Start of Exercise inputs
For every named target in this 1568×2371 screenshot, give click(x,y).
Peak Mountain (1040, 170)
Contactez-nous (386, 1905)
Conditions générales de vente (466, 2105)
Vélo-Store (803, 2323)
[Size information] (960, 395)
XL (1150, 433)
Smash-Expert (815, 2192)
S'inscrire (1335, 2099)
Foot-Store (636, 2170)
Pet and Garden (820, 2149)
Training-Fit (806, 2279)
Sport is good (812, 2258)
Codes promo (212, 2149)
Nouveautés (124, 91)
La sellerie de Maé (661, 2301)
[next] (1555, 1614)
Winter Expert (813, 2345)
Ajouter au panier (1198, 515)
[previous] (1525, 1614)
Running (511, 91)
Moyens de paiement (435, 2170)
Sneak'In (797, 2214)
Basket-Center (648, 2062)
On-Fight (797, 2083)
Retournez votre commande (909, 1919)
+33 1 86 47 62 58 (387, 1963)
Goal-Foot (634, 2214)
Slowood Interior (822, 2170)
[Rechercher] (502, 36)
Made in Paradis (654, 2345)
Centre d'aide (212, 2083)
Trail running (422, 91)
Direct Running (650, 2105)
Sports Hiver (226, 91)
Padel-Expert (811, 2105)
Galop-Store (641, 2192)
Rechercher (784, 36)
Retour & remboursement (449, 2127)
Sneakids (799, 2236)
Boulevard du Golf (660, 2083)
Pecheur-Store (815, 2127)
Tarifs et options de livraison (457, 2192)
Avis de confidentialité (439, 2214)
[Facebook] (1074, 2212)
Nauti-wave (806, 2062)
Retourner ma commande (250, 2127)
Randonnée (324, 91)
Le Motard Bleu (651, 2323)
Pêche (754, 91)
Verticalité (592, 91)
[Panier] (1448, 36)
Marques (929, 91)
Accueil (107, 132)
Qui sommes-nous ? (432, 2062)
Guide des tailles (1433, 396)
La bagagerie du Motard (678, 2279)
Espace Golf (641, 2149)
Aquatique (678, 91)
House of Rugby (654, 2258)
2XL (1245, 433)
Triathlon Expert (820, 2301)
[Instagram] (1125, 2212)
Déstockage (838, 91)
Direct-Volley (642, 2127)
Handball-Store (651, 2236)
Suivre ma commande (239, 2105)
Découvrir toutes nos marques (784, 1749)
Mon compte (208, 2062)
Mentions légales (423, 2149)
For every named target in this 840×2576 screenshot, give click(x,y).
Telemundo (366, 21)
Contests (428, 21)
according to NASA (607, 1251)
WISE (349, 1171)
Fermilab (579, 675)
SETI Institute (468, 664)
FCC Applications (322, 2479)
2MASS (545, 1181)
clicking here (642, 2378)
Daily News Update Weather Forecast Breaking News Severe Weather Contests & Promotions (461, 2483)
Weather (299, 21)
End of Exercise inputs
== Exercise aim ==
An exact retyping of the full listing is required.

== Written answer ==
For every named target in this 1568×2371 screenshot, give click(x,y).
Peak Mountain (1040, 170)
Contactez-nous (386, 1905)
Conditions générales de vente (466, 2105)
Vélo-Store (803, 2323)
[Size information] (960, 395)
XL (1150, 433)
Smash-Expert (815, 2192)
S'inscrire (1335, 2099)
Foot-Store (636, 2170)
Pet and Garden (820, 2149)
Training-Fit (806, 2279)
Sport is good (812, 2258)
Codes promo (212, 2149)
Nouveautés (124, 91)
La sellerie de Maé (661, 2301)
[next] (1555, 1614)
Winter Expert (813, 2345)
Ajouter au panier (1198, 515)
[previous] (1525, 1614)
Running (511, 91)
Moyens de paiement (435, 2170)
Sneak'In (797, 2214)
Basket-Center (648, 2062)
On-Fight (797, 2083)
Retournez votre commande (909, 1919)
+33 1 86 47 62 58 (387, 1963)
Goal-Foot (634, 2214)
Slowood Interior (822, 2170)
[Rechercher] (502, 36)
Made in Paradis (654, 2345)
Centre d'aide (212, 2083)
Trail running (422, 91)
Direct Running (650, 2105)
Sports Hiver (226, 91)
Padel-Expert (811, 2105)
Galop-Store (641, 2192)
Rechercher (784, 36)
Retour & remboursement (449, 2127)
Sneakids (799, 2236)
Boulevard du Golf (660, 2083)
Pecheur-Store (815, 2127)
Tarifs et options de livraison (457, 2192)
Avis de confidentialité (439, 2214)
[Facebook] (1074, 2212)
Nauti-wave (806, 2062)
Retourner ma commande (250, 2127)
Randonnée (324, 91)
Le Motard Bleu (651, 2323)
Pêche (754, 91)
Verticalité (592, 91)
[Panier] (1448, 36)
Marques (929, 91)
Accueil (107, 132)
Qui sommes-nous ? (432, 2062)
Guide des tailles (1433, 396)
La bagagerie du Motard (678, 2279)
Espace Golf (641, 2149)
Aquatique (678, 91)
House of Rugby (654, 2258)
2XL (1245, 433)
Triathlon Expert (820, 2301)
[Instagram] (1125, 2212)
Déstockage (838, 91)
Direct-Volley (642, 2127)
Handball-Store (651, 2236)
Suivre ma commande (239, 2105)
Découvrir toutes nos marques (784, 1749)
Mon compte (208, 2062)
Mentions légales (423, 2149)
For every named target in this 840×2576 screenshot, give click(x,y).
Telemundo (366, 21)
Contests (428, 21)
according to NASA (607, 1251)
WISE (349, 1171)
Fermilab (579, 675)
SETI Institute (468, 664)
FCC Applications (322, 2479)
2MASS (545, 1181)
clicking here (642, 2378)
Daily News Update Weather Forecast Breaking News Severe Weather Contests & Promotions (461, 2483)
Weather (299, 21)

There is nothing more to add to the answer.